The previewed cut, introduced as ‘I Feel So Free’, opens with breathy spoken lines that promise reinvention and anonymity on the club floor. The clip uses the worn language of nightlife identity — hiding in corners, inventing new personas and finding liberation under strobes. That intimate monologue gives way to a male voice declaring ‘Oh, by the way, it all started like this,’ and the screen goes black as the beat drops. That spoken phrase connects the new material to a foundational house record: Lil Louis’ ‘French Kiss’.

Madonna’s reveal and the new single

The rollout deliberately channels the club environment: quick cuts, blurred movement and a sense of slow-burning tension before release. Madonna’s tease hinges on a contrast between whispered desire and physical release, a motif she has explored before. The track name ‘I Feel So Free’ and the surrounding imagery suggest a direct lineage from her earlier dance-pop era to an updated, perhaps rawer, house context. The use of a visualizer rather than a full video is a modern shorthand for artists who want to convey mood without a traditional narrative clip, and here it underlines both nostalgia and evolution.

The Lil Louis connection

Sampling or referencing Lil Louis roots the teaser in a particular history of club music. His track ‘French Kiss’, first released in 1989, is famous for a long instrumental version that slows, breathes and rebuilds to a climactic pulse — complete with erotic vocalizations that earned it the nickname the ‘orgasm song’. The original nine-minute cut and the later vocalized edit crossed from underground rooms to dance charts, topping the Billboard Dance Club Play listings and later finding a place on the broader Hot 100 after vocals were added. Madonna’s nod signals both respect and a desire to tap into that raw club energy.

Origins of ‘French Kiss’

Written and produced by Marvin Louis Burns — known professionally as Lil Louis — the song appeared on his debut LP From the Mind of Lil Louis. The record showcased his talents as a producer and multi-instrumentalist and helped solidify the sound associated with early Chicago house. Lil Louis is often called a founding father of house for his part in shaping underground scenes through the late 1970s and 1980s. ‘French Kiss’ became notable not only for its tempo manipulation and suggestive sounds but also for how it bridged club sensibilities with mainstream attention.
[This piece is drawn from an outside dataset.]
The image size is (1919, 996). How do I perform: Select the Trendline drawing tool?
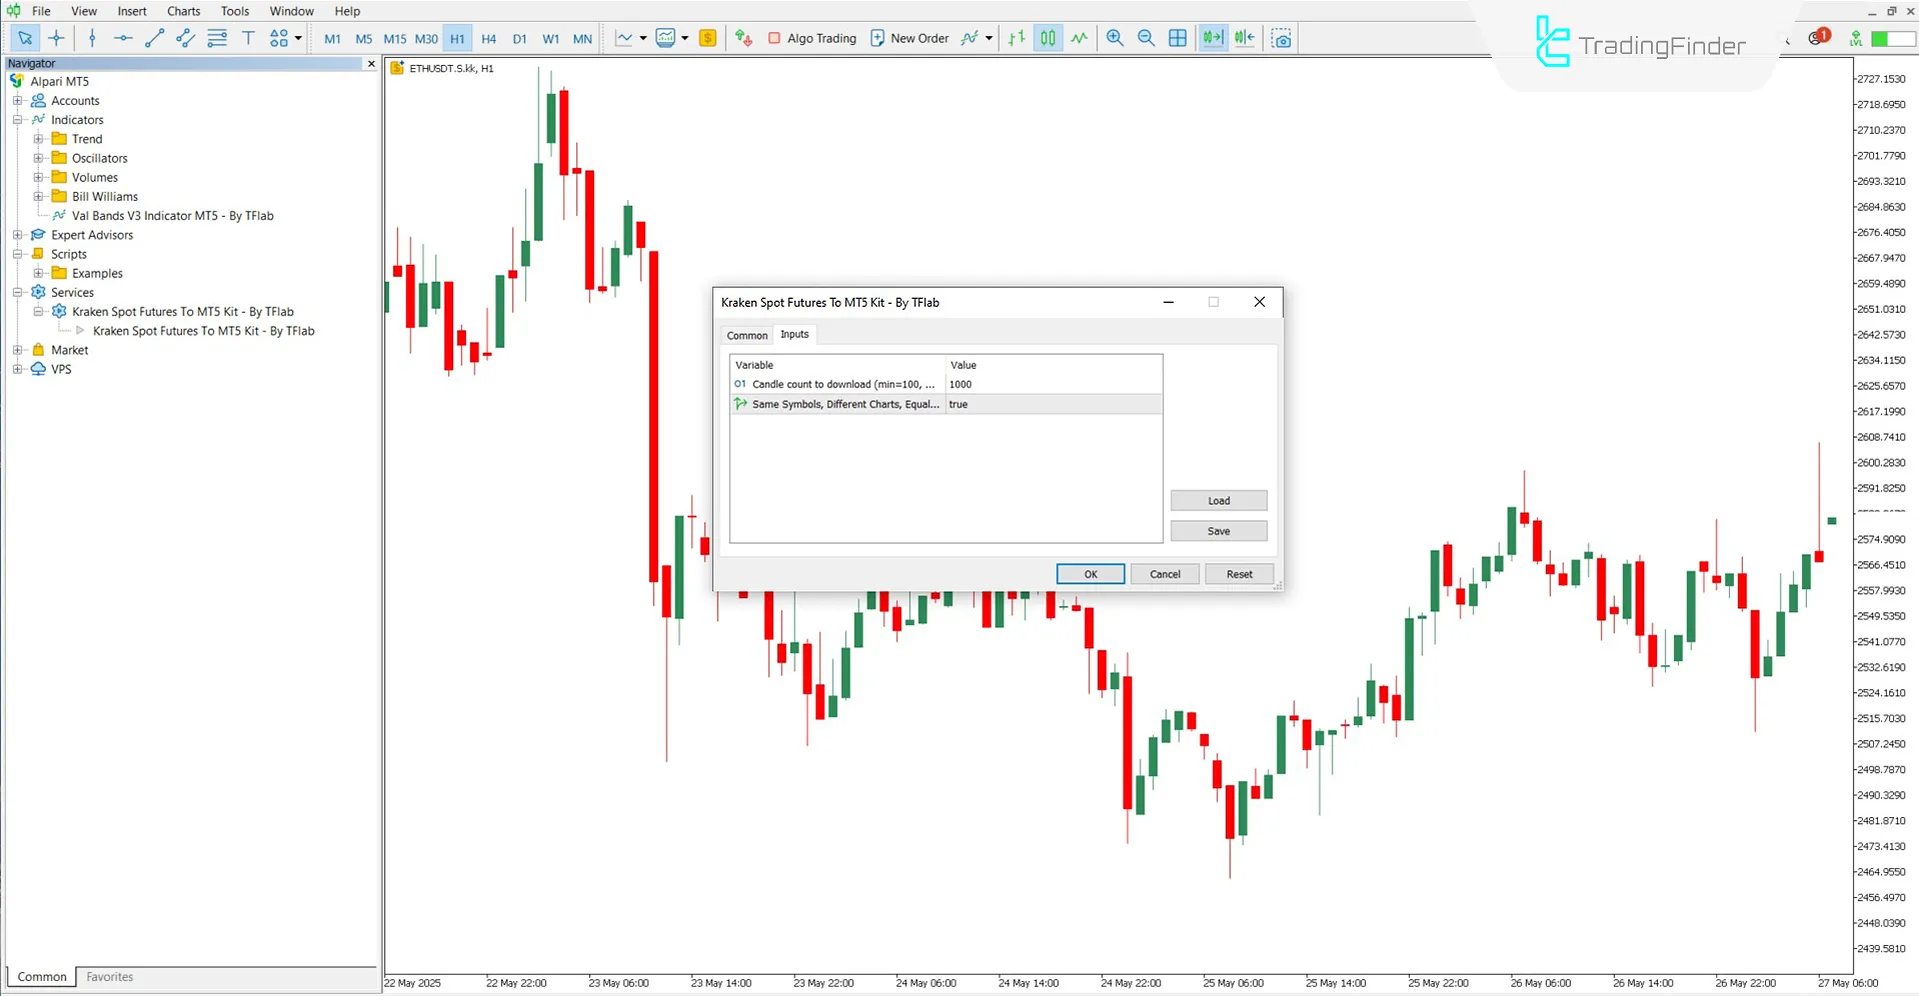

Legacy and later samplings

The track has been revisited by artists across genres: hip-hop, pop and electronic performers have borrowed its moans or rhythm to evoke erotic tension or to rework the famous slowdown-and-rise structure. Past examples include Lil’ Kim’s 2000 interpolation on ‘Custom Made (Give It to You)’ and a subtle reimagining by Robyn in 2018 with ‘Send to Robyn Immediately’. Madonna joins a line of musicians who both sample and salute earlier influences, and her use of the sample carries the weight of that lineage while offering a new pop context to the classic groove.

What this means for the album and club culture

Madonna’s choice to reference a house classic suggests Confessions On a Dance Floor Part II will not merely imitate her 2005 sound but will actively engage with the wider history of club music. Bringing Lil Louis’ signature moment into a contemporary pop release bridges decades of dance-floor practices and highlights how sampling functions as both homage and reinvention. For listeners who remember ‘French Kiss’ and for younger fans exploring house history, the teaser promises a record that is conscious of its roots while aiming for modern club resonance.

Looking ahead

The teaser also invites listeners to revisit Madonna’s past provocations — from the controversial ‘Justify My Love’ video, which faced heavy censorship in 1990, to her ongoing flirtations with sexuality and persona. By mapping those themes onto a borrowed house motif, Madonna frames the new album as part of a continuum: nightclub transgression, crossover appeal, and dance-floor liberation. Whether she uses the explicit vocalizations from the Lil Louis original or integrates the sample more subtly remains to be heard, but the connection is unmistakable and promises a charged return to the club on July 3rd.